Ich lese Ihnen etwas vor, weil Sie in den letzten Wochen immer von den Menschen in diesem Land bis zum Erbrechen gesprochen haben. (Abg. Scheibner: Sagen Sie, wie sprechen Sie überhaupt?!) "Die Menschen in diesem Land" – das war die Beschwörungsformel, mit der man von Seiten der ÖVP und von Seiten der SPÖ versucht hat, den Menschen draußen in diesem Land näher zu sein, obwohl man ihnen so fern war wie nie zuvor, weil nur um Posten geschachert wird. Die eigentlichen Interessen der Menschen in diesem Land sind Ihnen so fern wie nur etwas.

Ich lese Ihnen also jetzt vor, was mir eine Frau, die Rechtsanwaltshelferin war, geschrieben hat:

"Durch die geringe Bezahlung in der Kanzlei machte meine Arbeitslosenunterstützung nach der Kündigung monatlich 3 300 S aus." – Diese Frau hat noch ein Kind zu versorgen: 3 300 S!

Und weiters: "Da ich mich damals körperlich außer Stande sah, eine Arbeit anzunehmen, war ich auf die Unterstützung des AMS angewiesen."

Ich erspare es Ihnen, die Schikanen aufzuzählen, denen diese Frau dabei ausgesetzt war – und die Sie noch verschärfen wollen, meine Damen und Herren von der Freiheitlichen Partei!

Und diese Frau schreibt weiter: "Wie lebte ich beziehungsweise wie überlebte ich?

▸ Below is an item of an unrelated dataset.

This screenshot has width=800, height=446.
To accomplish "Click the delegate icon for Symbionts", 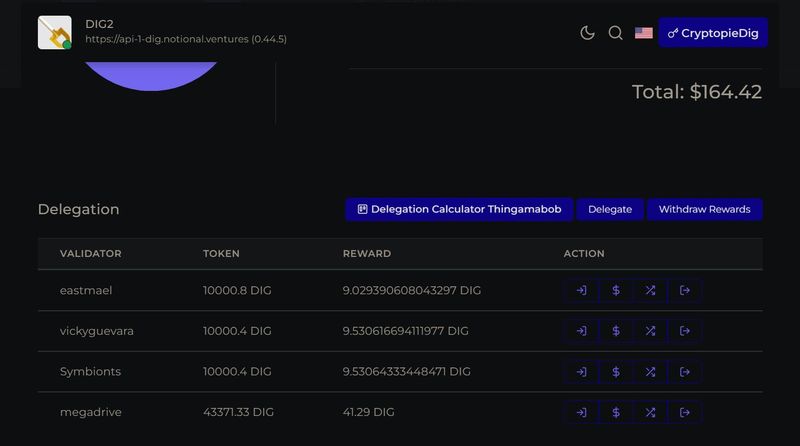I will tap(581, 372).
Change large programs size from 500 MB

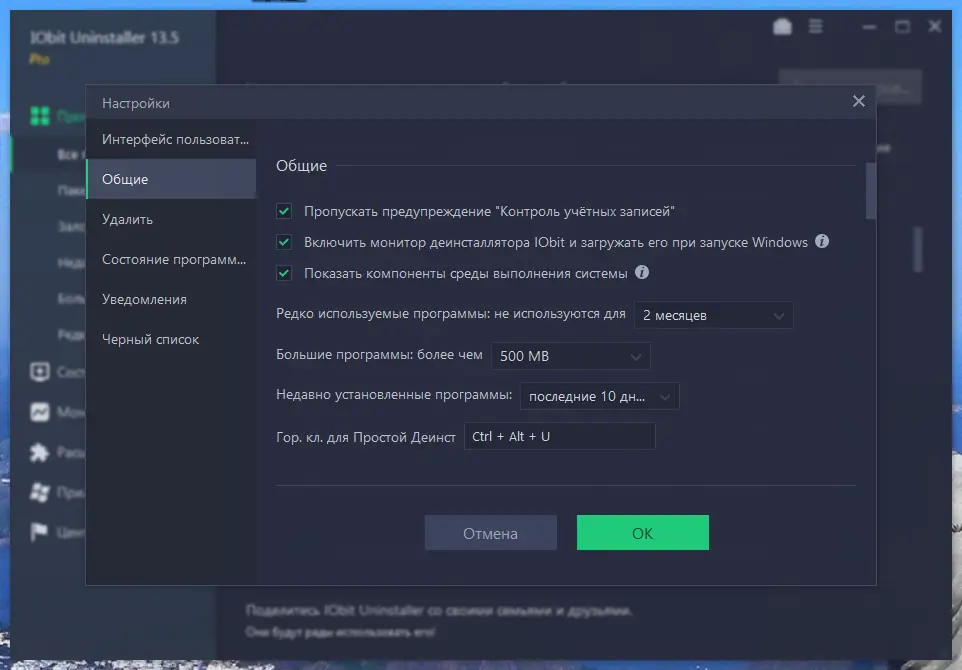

Nachhilfestunden, Putzen, Kinder aufpassen – und immer in Angst, das AMS könnte mir auf diese paar Hunderter draufkommen und mir die Unterstützung und somit auch die Versicherung streichen, wie mir das auch immer wieder von Seiten des AMS angedroht wurde. Im November 1998 fand ich für vier Stunden in der Woche eine geringfügige Anstellung bei einer Gynäkologin für ganze 1 600 S im Monat. Um endlich dem AMS zu entkommen, kündigte ich die Unterstützung, und seither versichere ich mich um monatliche 550 S selbst. Im November und Dezember des Vorjahres verdiente ich insgesamt 8 369 S. Das sind ein bisschen über 4 000 S monatlich, und somit liege ich um 354 S über der Geringfügigkeitsgrenze. Heute erhielt ich ein Schreiben von der Gebietskrankenkasse, dass ich genau wegen Überschreiten dieser Geringfügigkeitsgrenze 1 160 S nachzuzahlen habe. Ich weiß: Vorschrift ist Vorschrift." – Zitatende.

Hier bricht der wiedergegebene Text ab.